The Ebola outbreak in West Africa and its arrival in the U.S. placed a renewed focus on state and local public health departments' preparedness for handling infectious disease threats. But some experts say the country is far from ready for the next outbreak.
In December, Congress approved $5.4 billion in emergency funding to fight the outbreak in West Africa, with a portion of that money dedicated to preparing U.S. hospitals for domestic Ebola cases. The funding was most of what President Barack Obama had requested.
But experts say readiness efforts have been stymied by years of reduced funding. Local health departments cut about 4,400 positions in 2013, according to an April report from the National Association of County & City Health Officials. Since 2008, more than 48,000 jobs in local health departments have been eliminated through layoffs and attrition.
The cuts have left state and local health departments stretched thin to provide services such as vaccinations and HIV/AIDS education, and have limited their ability to recruit personnel who can help detect and identify disease threats. “What happens is one program has to borrow money from another program,” said Chris Aldridge, senior director for infectious disease prevention and control at NACCHO.
Concentration on an immediate disease threat, such as Ebola or influenza, also can divert resources from other programs such as tuberculosis and HIV preventive services, he added.
Public health advocates hope the recent attention on Ebola will compel local and federal officials to fund a sustained effort to rebuild the nation's public health infrastructure for improved preparedness and more rapid identification and response to public health threats. They note that when Ebola first arrived in the U.S., there was no widely available rapid diagnostic test for suspected cases.

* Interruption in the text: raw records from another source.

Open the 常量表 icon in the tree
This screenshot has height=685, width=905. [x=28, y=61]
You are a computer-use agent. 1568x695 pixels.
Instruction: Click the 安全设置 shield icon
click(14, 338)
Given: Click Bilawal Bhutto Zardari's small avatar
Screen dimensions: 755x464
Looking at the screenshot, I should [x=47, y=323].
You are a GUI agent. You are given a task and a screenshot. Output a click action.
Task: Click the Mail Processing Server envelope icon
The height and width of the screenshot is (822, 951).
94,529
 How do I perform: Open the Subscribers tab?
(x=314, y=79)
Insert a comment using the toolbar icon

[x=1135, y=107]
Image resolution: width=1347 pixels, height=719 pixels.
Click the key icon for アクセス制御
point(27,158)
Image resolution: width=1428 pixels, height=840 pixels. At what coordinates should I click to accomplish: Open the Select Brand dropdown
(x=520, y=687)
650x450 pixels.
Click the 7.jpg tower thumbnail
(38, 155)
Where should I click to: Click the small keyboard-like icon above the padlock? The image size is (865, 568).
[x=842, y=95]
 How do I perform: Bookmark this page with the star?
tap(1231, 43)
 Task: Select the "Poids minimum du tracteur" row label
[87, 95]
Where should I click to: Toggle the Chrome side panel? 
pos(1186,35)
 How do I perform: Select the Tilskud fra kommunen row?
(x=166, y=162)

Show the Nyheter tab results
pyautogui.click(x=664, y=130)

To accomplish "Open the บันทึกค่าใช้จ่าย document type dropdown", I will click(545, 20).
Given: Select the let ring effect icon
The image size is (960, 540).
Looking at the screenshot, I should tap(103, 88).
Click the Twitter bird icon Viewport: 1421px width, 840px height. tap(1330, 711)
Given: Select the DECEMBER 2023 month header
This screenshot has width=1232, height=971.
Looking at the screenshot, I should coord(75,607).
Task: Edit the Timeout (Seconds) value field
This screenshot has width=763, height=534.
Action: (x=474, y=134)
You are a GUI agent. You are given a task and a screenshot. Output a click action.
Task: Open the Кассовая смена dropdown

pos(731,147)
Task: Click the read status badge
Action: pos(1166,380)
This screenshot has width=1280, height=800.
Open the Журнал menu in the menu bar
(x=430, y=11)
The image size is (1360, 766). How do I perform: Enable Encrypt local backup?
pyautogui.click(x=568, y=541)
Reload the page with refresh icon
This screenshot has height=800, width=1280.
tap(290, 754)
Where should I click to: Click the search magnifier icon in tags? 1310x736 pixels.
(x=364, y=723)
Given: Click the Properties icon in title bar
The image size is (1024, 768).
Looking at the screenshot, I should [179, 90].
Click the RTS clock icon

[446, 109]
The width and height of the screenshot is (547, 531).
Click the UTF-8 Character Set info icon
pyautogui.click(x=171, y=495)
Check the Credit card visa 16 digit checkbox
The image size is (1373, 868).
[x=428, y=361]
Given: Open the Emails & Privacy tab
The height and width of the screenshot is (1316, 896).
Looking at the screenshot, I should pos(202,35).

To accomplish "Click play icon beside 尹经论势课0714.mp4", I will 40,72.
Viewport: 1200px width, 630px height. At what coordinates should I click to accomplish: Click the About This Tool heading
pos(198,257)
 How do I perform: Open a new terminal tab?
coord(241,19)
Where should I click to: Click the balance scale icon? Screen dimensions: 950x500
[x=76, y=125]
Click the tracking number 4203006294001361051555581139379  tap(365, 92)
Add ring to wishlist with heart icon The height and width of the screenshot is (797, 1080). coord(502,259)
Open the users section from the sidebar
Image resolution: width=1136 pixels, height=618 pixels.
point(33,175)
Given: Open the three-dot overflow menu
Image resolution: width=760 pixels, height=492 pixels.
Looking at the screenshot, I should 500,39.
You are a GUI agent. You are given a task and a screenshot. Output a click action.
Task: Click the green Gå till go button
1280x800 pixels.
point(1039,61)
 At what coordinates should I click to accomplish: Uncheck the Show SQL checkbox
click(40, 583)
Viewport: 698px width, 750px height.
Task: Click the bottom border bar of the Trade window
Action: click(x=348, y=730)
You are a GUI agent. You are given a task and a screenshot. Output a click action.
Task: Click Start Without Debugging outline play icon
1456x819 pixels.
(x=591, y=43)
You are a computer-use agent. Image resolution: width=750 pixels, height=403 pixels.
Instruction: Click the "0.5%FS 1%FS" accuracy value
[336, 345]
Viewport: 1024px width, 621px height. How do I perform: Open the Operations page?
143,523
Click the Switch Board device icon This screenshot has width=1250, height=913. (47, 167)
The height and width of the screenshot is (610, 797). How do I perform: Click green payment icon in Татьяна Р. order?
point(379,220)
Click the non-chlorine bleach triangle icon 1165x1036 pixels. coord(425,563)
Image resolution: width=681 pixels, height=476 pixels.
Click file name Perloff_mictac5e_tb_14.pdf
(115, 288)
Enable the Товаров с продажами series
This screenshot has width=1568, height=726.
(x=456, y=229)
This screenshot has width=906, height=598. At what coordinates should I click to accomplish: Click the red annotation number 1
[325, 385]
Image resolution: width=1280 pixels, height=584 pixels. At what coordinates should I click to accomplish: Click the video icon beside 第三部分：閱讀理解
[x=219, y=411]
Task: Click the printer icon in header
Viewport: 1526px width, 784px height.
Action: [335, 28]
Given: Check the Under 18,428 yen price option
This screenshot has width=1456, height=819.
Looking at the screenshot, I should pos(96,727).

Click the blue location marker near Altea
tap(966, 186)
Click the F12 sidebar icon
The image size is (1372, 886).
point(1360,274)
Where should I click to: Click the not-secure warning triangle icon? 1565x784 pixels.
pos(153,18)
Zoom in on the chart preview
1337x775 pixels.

“Unless we can continue to make a compelling case, the absence of a crisis will result in a whole degree of apathy and lack of foresight in terms of what we are going to need,” said Dr. Georges Benjamin, executive director of the American Public Health Association.
In the aftermath of the Sept. 11 terrorist attacks, Congress funded the creation of the Centers for Disease Control and Prevention's Office of Public Health Preparedness and Response, which provides grant funding to state and local health departments. Funding has fallen every year since 2006, when it peaked at more than $1 billion. It was $585 million for fiscal 2013. “Congress is going to have to look at building systems for the long term,” Benjamin said.
Despite the improving economy, 27% of state health departments reported budget cuts in 2014, with 24% expecting additional cuts this year, according to NACCHO.
“The Ebola outbreak raises attention to some serious gaps in our ability to manage disease outbreaks,” said Richard Hamburg, deputy director of Trust for America's Health, a not-for-profit public-health advocacy group.